In any marriage, monogamous or plural, moving through life with a companion, one should grows and mellow to become a better Muslim or Muslimah, stronger in deen (Insha'Allah) and wiser with time and experience.

The men come into the picture where they are the leaders and maintainers of the entire family. They have the position of exercising justice and nurturing a family that will grow and blossom in an Islamic environment to be a truly Muslim family. Who more than a leader is capable of that? In the process, the man also brings up children that are raised to see the true blessings that come from marriage - polygynic or otherwise, children who in turn grow up to be a blessing to this Ummah, InshaAllah.

Allah has told us in the Qur'an, "O you who believe! Stand out firmly for justice, as witness to Allah; even though it is against yourselves, or your parents, or your kin, be he rich or poor, Allah is a Better Protector to both (than you). So follow not the lusts (of your hearts), lest you should avoid justice, and if you distort your witness or refuse to give it, verily, Allah is Ever Well Acquainted with what you do." {Surat An-Nisaa: Verse 135}

When a brother wants to marry more Muslimahs he needs to check if everything is fine within his personal situation to be able to go ahead with a decision such as this and whether he would be able to handle the emotional, financial and physical aspects of a plural marriage. Because this is a huge decision and responsibility that he, of his free will or desire, will choose to take upon himself. Of course, I don't mean to say that the efforts that are required to strengthen the bonds of a marital relationship be ignored. What I am trying to say is that we have to set straight our priorities in life. Put side-blinders on if required and focus our minds on what exactly we want out of this life, who - in the end - we wish to really please in this life and after, and then, find the best way to get to our goals. Most of us spend a lifetime being overwhelmingly preoccupied with our own concerns, leaving us with hardly any time or energy to think about the state of this Ummah, the whys or the hows and most importantly what we can do to improve the state of this Ummah. In a marriage as a couple, both husband and wife (or wives) as a team must work together to be of the highest benefit to this Ummah, because through their union they become a strong and productive unit of the Islamic Society.

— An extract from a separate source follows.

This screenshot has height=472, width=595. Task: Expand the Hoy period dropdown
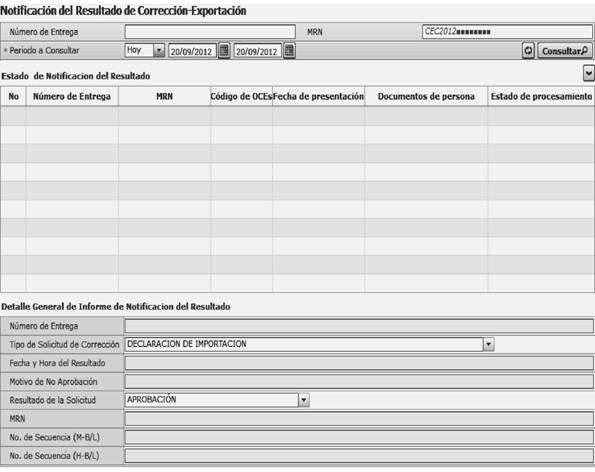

Taking on our responsibilities more seriously, will pave our paths to Jannah, making us more productive, progressive and among the best of Muslims both in this dunya and the Aakhirah, InshaAllahu Ta'ala. Again, we have to remind ourselves constantly, the ultimate goal here is Jannah, no matter how many wives a Muslim man desires to take on, as long as he knows exactly how to deal with the situation and as long as he can trust himself to be just in the face of all possibilities. If a Muslim truly desires Jannah and the pleasure of Allah -Subhanahu wa Ta'ala- he will do anything and everything in his way to deserve that special position awaiting him in the Hereafter. InshaAllah!

O Allah! Make all of our deeds righteous and make them purely for Your Sake, and do not let there be any share for anyone or anything else in them. O Allah! Turner of Hearts! Keep our hearts steadfast on Your religion. Aameen. Allahumma Aameen.

Subhanaka `Allahumma wa bihamdika, wa `ash-hadu `an laa `Illaaha `illaa `anta, `astaghfiruka wa `atoobu `ilayka. (Glorified are You O' Allah and I am in Your praise, I testify that there is no deity except You, I ask Your forgiveness and repent unto You).